● Supplied text:
::::::::::
= Hawkshaw, Scottish Borders =

Village in Scottish Borders, Scotland

Hawkshaw is a pair of semi-detached houses on the River Tweed, two miles southwest of Tweedsmuir in the Scottish Borders. Historically part of Peeblesshire, the original village of Hawkshaw was destroyed when the Fruid Reservoir was constructed in 1963, and is remembered as the ancestral family home of the Porteous family, dating from at least 1439.

A fortified tower stood on a hill overlooking the village for hundreds of years, although little remains of it now, its site being marked with a cairn built from stones from the original tower; this was probably one of a series of so-called Peel towers, small fortified keeps built along the Scottish Borders, intended as watch towers where signal fires could be lit to warn of approaching danger. A line of these towers was built in the 1430s across the Tweed valley from Berwick to its source (a few miles from Hawkshaw) as a response to the dangers of invasion from the English Borders. Hawkshaw was one of over two dozen of these in Peeblesshire alone.
::::::::::
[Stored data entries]

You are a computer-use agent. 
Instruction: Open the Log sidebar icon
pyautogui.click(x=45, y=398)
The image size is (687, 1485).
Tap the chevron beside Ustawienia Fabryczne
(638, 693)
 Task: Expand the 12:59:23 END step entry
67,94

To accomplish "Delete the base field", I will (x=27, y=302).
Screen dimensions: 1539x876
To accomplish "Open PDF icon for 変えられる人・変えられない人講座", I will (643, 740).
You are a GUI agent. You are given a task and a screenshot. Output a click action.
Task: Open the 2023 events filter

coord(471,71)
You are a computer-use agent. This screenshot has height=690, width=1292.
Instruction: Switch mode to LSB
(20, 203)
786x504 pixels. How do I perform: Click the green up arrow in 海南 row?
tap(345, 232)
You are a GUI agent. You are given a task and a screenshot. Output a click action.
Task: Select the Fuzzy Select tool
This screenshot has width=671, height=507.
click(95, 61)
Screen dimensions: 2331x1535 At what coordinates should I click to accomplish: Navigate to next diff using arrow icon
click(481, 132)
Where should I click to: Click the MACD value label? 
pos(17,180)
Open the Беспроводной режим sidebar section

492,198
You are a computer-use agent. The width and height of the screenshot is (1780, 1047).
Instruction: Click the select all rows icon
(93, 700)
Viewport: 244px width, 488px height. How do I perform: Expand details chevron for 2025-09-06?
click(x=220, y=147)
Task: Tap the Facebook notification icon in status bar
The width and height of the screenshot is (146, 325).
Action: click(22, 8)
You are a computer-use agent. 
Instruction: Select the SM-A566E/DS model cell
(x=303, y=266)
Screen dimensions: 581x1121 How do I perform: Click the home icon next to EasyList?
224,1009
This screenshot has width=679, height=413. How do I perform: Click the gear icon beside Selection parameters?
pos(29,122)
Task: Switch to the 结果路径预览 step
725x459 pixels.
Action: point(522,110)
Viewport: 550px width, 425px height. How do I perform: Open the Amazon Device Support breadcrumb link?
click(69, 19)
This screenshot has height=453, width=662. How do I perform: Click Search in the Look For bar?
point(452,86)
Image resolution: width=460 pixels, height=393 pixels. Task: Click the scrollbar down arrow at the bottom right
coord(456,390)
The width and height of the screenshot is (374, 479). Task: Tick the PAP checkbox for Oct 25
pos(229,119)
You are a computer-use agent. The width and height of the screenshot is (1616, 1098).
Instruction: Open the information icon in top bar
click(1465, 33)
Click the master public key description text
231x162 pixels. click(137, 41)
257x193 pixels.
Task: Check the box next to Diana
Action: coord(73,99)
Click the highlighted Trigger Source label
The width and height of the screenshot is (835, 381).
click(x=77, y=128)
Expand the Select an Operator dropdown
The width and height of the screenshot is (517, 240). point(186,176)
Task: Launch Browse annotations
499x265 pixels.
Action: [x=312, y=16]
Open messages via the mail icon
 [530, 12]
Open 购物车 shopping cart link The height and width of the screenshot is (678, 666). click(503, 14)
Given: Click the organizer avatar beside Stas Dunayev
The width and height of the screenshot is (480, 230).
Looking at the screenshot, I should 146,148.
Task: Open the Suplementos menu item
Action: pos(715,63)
::::::::::
● Task requirements:
[a] List every year or decade mentioned in the Hawkshaw article.
[b] Write the next paragraph of the Hawkshaw article, picking up after its final sentence.

● Responses for each task:
[a] 1963, 1439, 1430s

[b]
Roman artefacts have also been found in the vicinity, pre-dating the tower and indicating continuity of habitation in the area for some hundreds of years.

The cairn plays host to a gathering of Porteous family members from all over the world every five years. The September 2005 gathering attracted seventy family members from five continents, and a short religious service was followed by the laying of a wreath at the cairn, in memory of all fallen Porteous servicemen and women.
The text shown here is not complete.